Les lèvres d’Harmonie se sont mises en quête des miennes et avant de les trouver, elles se sont baladées un peu partout sur mon visage, déposant çà et là quelques bonheurs à savourer de suite, de magnifiques cadeaux déposés avec une douceur inouïe et partout sur leur passage ma peau en redemandait encore, comme un enfant gâté, insatiable à qui rien n’est refusé. Et nos souffles se sont unis, tendrement pour commencer puis de plus en plus diaboliquement. Nos mains se sont jointes à nos baisers pour appuyer encore davantage son visage angélique contre le mien, son minois de gamine puérile, son regard de petite fille heureuse et comblée. Sa petite culotte a démissionné et nos corps se sont mêlés instinctivement à la mélodie amoureuse, timidement pour commencer puis de plus en plus audacieusement, jusqu’à ce que nos intimités se frôlent, se courtisent en silence, heureuses de se retrouver enfin.

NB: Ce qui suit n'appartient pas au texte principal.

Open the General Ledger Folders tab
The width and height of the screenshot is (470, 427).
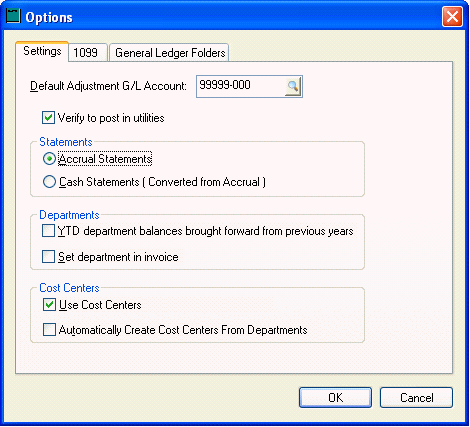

Les draps froissés par nos interprétations divergentes du « Kama Sûtra », nos corps serrés l’un sur l’autre, l’un contre l’autre, une chevelure qui se pose sur mon torse, un bras qui s’aventure autour de ma tête, Harmonie reprend vie tout doucement. Dans ses yeux délicats et humides, le rêve troublé d’une femme éperdue, ses doigts qui se promènent machinalement sur mon épaule pour finalement venir chercher refuge dans mes cheveux, près de mon oreille ; des mouvement non contrôlés, réconfortants, silencieux et puis un sourire fugace qui se dessine aussitôt remplacé par un rire franc et généreux. Harmonie relève sa frimousse fatiguée et de son regard le plus insolent, plongé dans le mien, sans aucune gêne et avec une provocation immense, elle trouve la force de me chuchoter quelques mots.

- Tu n’as pas fait les choses à moitié même si dans le lit, je trouve que ça manque un peu d’originalité.

- Tu exagères, c’est toi qui m’a demandée de t’y amener.

- Ah ! Tu m’intéresses. Tu aurais vu quoi alors parce que si c’est fun, je veux bien recommencer ?

- Pfff ! Tu es infatigable. Il est trois heures du matin et je te rappelle que tu dois être en forme. José compte sur toi et je crois bien qu’il ne sera pas le seul.

Sa tête est retombée lourdement sur mon torse et presque aussitôt, sa respiration a trouvé un rythme régulier. Je laisse un baiser plein d’amour sur cette chevelure désordonnée. Je contemple une dernière fois ce corps magnifique qui a su me donner tant de plaisir avant de la rejoindre dans ses songes, emportant avec moi cette sérénité confiante, son sourire indélébile.